Kobasa, D.; Pfranger, M.; Krause, N.; Fedosyuk, S.; Wiegand, L.; Jordan, I.; Sandig, V.; Leupold, C.; Asbach, B.; Storisteanu, D.; Kalender, A.; Scheer, L.; Brenner, D.; Prevost, J.; Tailor, N.; Vendramelli, R.; Warner, B.; Truong, T.; Parthasarathy, S.; Holbrook, J.; Carnell, G.; Sujit, S. B.; Ashokan, S.; Chan, A.; Whittaker, C.; Ugwu, C.; Happi, C.; Frost, S.; Kinsley, R.; Safronetz, D.; Wagner, R.; Heeney, J. L.

Abstract

Sub-Saharan Africa continues to experience recurrent outbreaks of zoonotic viral diseases that spill over unpredictably from animal reservoirs into human populations. In many regions, mpox co-circulates with viral hemorrhagic fevers (VHFs) caused by Ebola Sudan virus (SUDV), Marburg virus (MARV), and Lassa fever virus (LASV). Overlapping clinical syndromes that these VHF cause challenge surveillance, diagnostics and timely deployment of effective countermeasures. A single vaccine capable of protecting against these biologically and genetically distinct pathogens would markedly reduce the cost and complexity of outbreak response, lessen dependence on emergency international aid, and strengthen long-term health system resilience.

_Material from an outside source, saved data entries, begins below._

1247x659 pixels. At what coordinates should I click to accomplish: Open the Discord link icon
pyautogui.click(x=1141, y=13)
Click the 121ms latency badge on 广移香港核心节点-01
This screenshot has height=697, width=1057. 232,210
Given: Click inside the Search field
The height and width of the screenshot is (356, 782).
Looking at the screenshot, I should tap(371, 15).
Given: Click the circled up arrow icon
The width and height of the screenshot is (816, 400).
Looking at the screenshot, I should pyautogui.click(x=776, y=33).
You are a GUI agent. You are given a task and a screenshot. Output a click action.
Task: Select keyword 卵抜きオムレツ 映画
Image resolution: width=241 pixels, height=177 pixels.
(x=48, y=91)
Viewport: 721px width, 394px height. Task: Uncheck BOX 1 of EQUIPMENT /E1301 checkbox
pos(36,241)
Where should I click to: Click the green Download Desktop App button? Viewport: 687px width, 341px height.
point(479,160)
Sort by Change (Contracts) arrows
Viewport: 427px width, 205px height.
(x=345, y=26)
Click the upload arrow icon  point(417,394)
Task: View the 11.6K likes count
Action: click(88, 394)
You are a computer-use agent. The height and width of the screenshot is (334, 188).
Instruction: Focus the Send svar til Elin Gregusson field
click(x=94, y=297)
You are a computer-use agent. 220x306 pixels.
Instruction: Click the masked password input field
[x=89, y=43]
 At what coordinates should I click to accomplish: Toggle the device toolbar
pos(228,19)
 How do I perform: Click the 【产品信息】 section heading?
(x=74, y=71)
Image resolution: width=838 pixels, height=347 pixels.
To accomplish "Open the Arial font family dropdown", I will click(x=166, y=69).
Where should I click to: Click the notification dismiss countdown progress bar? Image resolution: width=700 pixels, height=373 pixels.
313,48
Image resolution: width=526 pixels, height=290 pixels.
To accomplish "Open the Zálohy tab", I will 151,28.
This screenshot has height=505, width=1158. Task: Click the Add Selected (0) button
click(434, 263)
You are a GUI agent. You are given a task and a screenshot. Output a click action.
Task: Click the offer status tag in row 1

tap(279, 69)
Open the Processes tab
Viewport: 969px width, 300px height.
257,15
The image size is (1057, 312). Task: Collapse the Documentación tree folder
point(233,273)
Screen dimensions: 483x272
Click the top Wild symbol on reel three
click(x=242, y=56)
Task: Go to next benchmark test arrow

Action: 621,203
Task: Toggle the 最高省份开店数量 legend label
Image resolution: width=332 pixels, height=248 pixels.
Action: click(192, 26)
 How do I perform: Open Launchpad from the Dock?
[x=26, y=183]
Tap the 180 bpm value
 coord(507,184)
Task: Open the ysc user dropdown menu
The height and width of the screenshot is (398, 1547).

Here, we report on the development of an MVA-based mpox vaccine engineered to express computationally designed, broad-coverage antigens targeting SUDV, MARV and LASV. In preclinical challenge studies, this multivalent vaccine elicited robust immune responses and conferred significant protection against lethal infection from all three pathogens in parallel challenge experiments. These findings establish preclinical proof-of-concept for a single, broadly protective VHF vaccine and support its clinical development for deployment across diverse settings in Sub-Saharan Africa.